Duran Duran – Rio

For something that’s thirty-five years old, Rio sounds pretty good. It starts quietly, but it doesn’t take long to explode in its overproduced wonder. It’s hard to imagine a world where Rio wasn’t a huge hit, a very long time ago.

But that world did exist – and took the first steps towards the one we know today when Duran Duran first appeared in 1981, and gave us a taste of what would become one of the most iconic sounds of the eighties – seemingly overflowing with money and suits with enormous shoulder pads and hair. Or whatever.

Having got the title track out of the way right at the start, that only leaves another eight tracks, a further three of which were singles. My Own Way was the first of them, and actually pretty much everything on here sounds as though it could have been one too. Whether or not it’s actually any good is definitely a matter of perspective, but it’s hard to deny that they were sure of themselves.
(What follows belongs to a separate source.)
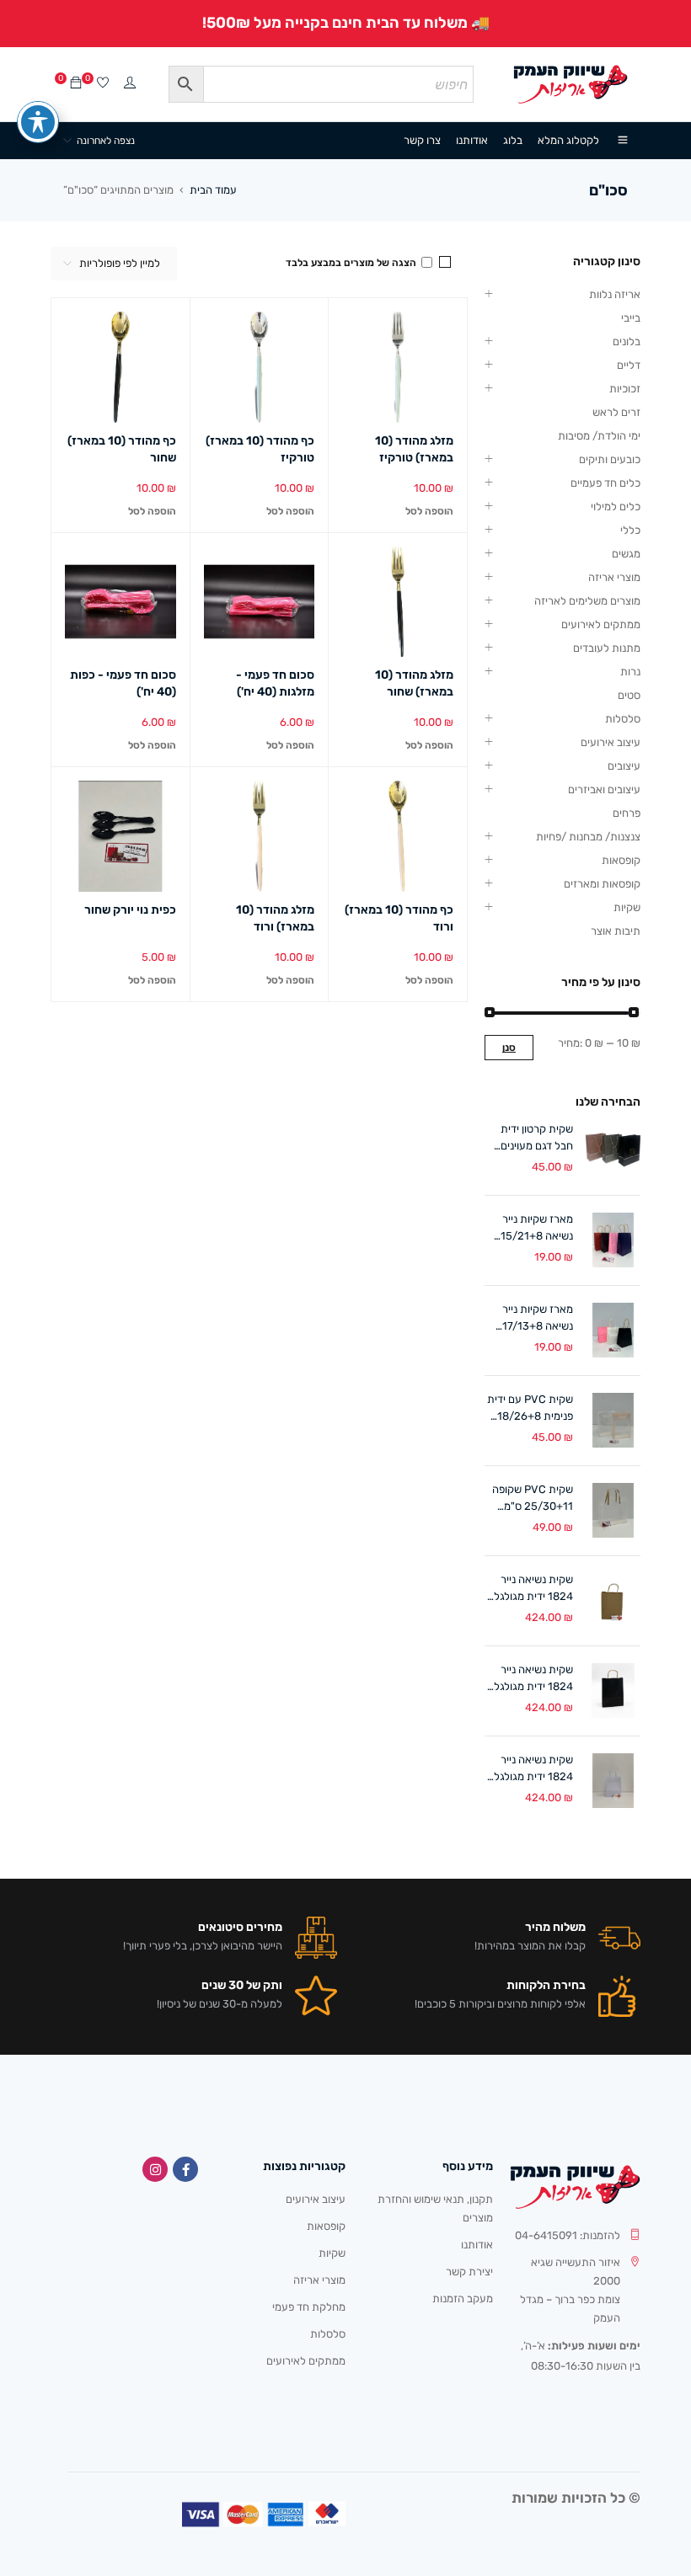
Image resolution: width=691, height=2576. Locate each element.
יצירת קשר (469, 2271)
Lonely in Your Nightmare is next, definitely one of the weaker moments on here. It’s got a pleasant broken-down chorus half way through, but that’s really about all you can say about it. A little filler here and there is forgiveable, although it is surprising, given how few tracks there are on here.

But on this album you’re never far away from a single, and it’s Hungry Like the Wolf that turns up next. Duran Duran were really at their peak at this time, and this is a fantastic song. But you probably knew that already.
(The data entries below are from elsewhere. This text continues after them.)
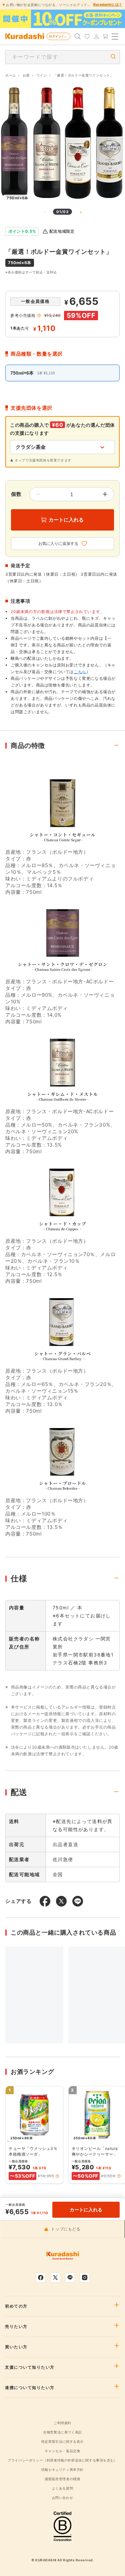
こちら (80, 671)
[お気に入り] (87, 36)
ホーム (10, 75)
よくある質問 (62, 2488)
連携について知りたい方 (30, 2387)
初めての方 (16, 2306)
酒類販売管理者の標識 (62, 2479)
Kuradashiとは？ (107, 4)
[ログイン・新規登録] (96, 36)
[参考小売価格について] (39, 316)
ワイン (41, 75)
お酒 (26, 75)
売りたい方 (16, 2326)
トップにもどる (65, 2229)
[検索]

This is not so true for Hold Back the Rain – there’s a decent chorus here, but there’s also a good chance that by this point, half way through the album already, you might be starting to tire of Simon Le Bon‘s inimitable (well, it’s probably very imitable, actually) vocal style.

Side B opens with New Religion, a slightly more subdued piece, which is slightly overshadowed by the other singles on here, but if it hadn’t have been for them, it would have been an entirely competent lead single by itself. I’ve no idea what the lyrics are supposed to be about, but then that’s true for a lot of the songs on here.

Last Chance on the Stairway follows, a catchy album track which surely merits a mention for its xylophone solo at the half way point, if nothing else. And then we’re on to Save a Prayer, which might not be seem quite as enormous as Rio (although it was a much bigger chart hit) but for the first time on here – perhaps the first time ever – Duran Duran really captured a haunting quality with the combination of vocals and synth sounds. When you think what else was floating around on the charts in 1982, this album really was a long way ahead of its time – even if that might have to some degree been the result of money as much as vision.

Then we’re on to the final track already, The Chauffeur, a great song driven by a haunting arpeggio and some very creative percussive synth sounds. You’ll be tapping your feet in no time.

If you’re going to buy a Duran Duran album, this is the one to go for – it’s an accomplished piece of early eighties pop. It has its less good moments, of course, but nearly fifty percent of tracks on here were enormous hit singles, and that wasn’t purely because of the videos or the singers’ good looks or tight clothes. They really had something for a while, and this is the album where they had it.

Various versions of Rio are available, but unless you want endless versions of the same nine tracks, you might as well just go with the remastered original.